| Problem details |
Find the line containing "Instruction: Click the General". Reproduce it and every line after it up to the end of the records, exactly as written.

[Source records]
---*---
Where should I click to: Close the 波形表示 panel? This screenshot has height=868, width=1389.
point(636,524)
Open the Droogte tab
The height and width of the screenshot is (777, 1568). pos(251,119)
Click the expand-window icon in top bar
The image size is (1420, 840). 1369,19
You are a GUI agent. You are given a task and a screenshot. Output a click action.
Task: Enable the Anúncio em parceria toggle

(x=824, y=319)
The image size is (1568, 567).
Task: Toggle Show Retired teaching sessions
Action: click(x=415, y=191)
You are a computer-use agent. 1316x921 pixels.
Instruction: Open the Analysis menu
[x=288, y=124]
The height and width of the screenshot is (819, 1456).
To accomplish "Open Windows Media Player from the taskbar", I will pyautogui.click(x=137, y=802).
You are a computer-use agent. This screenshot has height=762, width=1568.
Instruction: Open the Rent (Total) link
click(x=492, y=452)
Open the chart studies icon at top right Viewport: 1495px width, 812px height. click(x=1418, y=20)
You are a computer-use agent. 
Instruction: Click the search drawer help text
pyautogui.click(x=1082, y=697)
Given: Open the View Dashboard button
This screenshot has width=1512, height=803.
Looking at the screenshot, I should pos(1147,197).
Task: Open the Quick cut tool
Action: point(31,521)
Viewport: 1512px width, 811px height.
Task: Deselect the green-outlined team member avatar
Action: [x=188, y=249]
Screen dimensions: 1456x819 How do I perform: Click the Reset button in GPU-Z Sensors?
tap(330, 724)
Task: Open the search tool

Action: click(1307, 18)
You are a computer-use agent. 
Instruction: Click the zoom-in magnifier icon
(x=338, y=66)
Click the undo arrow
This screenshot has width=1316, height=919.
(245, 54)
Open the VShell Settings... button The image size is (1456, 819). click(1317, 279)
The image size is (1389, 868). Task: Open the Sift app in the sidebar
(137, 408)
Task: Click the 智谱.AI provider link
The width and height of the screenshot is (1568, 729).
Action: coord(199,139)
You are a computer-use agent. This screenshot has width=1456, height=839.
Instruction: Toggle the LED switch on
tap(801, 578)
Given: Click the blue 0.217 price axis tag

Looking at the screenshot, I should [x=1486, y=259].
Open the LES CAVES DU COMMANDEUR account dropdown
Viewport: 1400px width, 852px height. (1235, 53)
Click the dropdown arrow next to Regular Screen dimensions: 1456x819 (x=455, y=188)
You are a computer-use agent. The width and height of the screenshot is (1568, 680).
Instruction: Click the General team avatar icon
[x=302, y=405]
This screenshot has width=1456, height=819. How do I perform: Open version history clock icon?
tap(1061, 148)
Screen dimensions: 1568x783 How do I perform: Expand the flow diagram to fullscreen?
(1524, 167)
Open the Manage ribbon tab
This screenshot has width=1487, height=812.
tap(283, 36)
---*---
| Answer to the exercise |
Instruction: Click the General team avatar icon
[x=302, y=405]
This screenshot has width=1456, height=819. How do I perform: Open version history clock icon?
tap(1061, 148)
Screen dimensions: 1568x783 How do I perform: Expand the flow diagram to fullscreen?
(1524, 167)
Open the Manage ribbon tab
This screenshot has width=1487, height=812.
tap(283, 36)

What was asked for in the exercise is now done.